What do you think the big problem of future historians will be — too much information or too little?

Moment’s pause for thought: 3 million books a year in 2011, millions of articles, millions of hours of television and video and audio, billions of emails and tweets (the US Library of Congress is now saving every public tweet), trillions of social media updates. Corporations are hard at work building electronic archives of human intellectual output. The habit can only spread.

Am I missing something? Oh yes, government papers, the raw material of conventional history. Well, who knows how many of those.

So, the historians of the near future will have to deal with exabytes (or is it zettabytes or yottabytes?) of data. How will historians, who are after all students of the arts, ever cope?

This is a philosophical question. When you are trying to tease a story from numbing quantities of data, you have to ask the right questions. For example, you can mine the mountain of tweets to know what topics were trending at what time, or when certain terms came into use or faded out of use, or to connect two or more variables such as trending topics and the Sensex. For this you need not an intelligent eye but clever software. That is being developed. Expect hectic interdisciplinary work in universities.
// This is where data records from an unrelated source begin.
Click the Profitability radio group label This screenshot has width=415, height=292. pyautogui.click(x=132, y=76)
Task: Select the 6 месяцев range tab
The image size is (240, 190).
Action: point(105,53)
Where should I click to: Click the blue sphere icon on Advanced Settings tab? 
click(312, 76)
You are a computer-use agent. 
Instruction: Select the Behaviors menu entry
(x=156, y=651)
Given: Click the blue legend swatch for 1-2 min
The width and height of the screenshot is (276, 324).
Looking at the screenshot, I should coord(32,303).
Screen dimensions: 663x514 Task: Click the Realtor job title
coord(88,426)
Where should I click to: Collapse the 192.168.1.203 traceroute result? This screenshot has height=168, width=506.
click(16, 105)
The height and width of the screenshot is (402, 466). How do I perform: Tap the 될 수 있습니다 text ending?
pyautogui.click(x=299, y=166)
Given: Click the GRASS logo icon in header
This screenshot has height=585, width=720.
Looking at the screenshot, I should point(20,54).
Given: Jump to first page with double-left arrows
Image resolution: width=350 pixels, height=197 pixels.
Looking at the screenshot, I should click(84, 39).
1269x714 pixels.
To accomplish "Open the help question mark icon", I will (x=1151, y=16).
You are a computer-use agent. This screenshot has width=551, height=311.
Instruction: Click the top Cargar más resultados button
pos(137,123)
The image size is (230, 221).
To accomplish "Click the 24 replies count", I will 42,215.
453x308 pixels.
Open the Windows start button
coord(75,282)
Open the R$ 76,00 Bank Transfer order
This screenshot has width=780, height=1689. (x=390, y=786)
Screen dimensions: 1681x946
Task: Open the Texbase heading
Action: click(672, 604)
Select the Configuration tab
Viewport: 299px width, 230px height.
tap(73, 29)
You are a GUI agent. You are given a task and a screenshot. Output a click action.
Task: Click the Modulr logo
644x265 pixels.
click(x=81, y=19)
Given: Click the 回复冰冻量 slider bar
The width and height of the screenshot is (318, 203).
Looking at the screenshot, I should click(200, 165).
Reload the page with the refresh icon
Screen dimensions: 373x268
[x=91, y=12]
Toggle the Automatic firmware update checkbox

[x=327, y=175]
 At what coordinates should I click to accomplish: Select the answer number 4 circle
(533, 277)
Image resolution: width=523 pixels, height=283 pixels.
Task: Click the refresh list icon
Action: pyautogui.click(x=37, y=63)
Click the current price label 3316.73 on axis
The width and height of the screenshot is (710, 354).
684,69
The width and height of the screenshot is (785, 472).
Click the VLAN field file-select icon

But let’s imagine the distant historian of the far future. He will be human, we presume, and manipulating data on a godlike scale. If software reduces “research” to “setting a query” then good historians will have to change focus. Perhaps they will be less interested in everyday minutiae than in slow processes, long trends.

Which suggests something like the “psychohistory” of Isaac Asimov’s science fiction Foundation series (1942 onwards). A mathematician of the future pioneers a way of predicting history, not in detail but broadly, by tracking very large numbers of people. The algorithms that can analyse the past via vast quantities of data could conceivably be applied to extrapolating the future. Until now, this has been done chiefly by human writers writing fiction.

So, not much future in conventional history.

But two recent sets of articles suggest that the future might not be so data-rich. In one excellent series in March in the New York Times, historian Dinyar Patel described the alarming state of affairs in India’s archives and libraries. Indian history, he says, is literally crumbling to dust. Paper is not immortal if it is not cared for.

And last week the Economist wrote about the risk to digital data. Disks and drives degrade, and the software and hardware to access them become obsolete. Careful libraries and archives keep upgrading their storage; but most do not. Swathes of digital history is already lost.

In some ways, paper is still best. Take care of it and it will last for ever. Some public and private institutions in the West are trying to protect what they can. In one private archive in America a philanthropist named Brewster Kahle is storing every book he can lay his hands on in sealed shipping containers. Others are attempting to print out and store parts of the Internet. But paper cannot capture the experience of the Internet, which is also a historical artefact.

For the moment, there is scope for fiction. Imagine, if data does survive and accumulate, a future society where one kind of worker mines data while another sets the philosophical goals, or questions. Or, a society where all information is consciously archived by those, including ordinary folk, who generate it — how will this change the way they behave? Or, a society in which ancient techniques of memorisation (think of the Vedas, faultlessly transmitted orally for millennia) are put to modern use, to store or catalogue data. A short story which raises the issue of private versus public data — should your emails be allowed to perish? A society in which, because of ways of storing and processing information, people and computers are co-dependent?

It sounds like old-fashioned science fiction. Interesting how the future can begin to look like the past.  

First Published: Sat, May 05 2012. 00:09 IST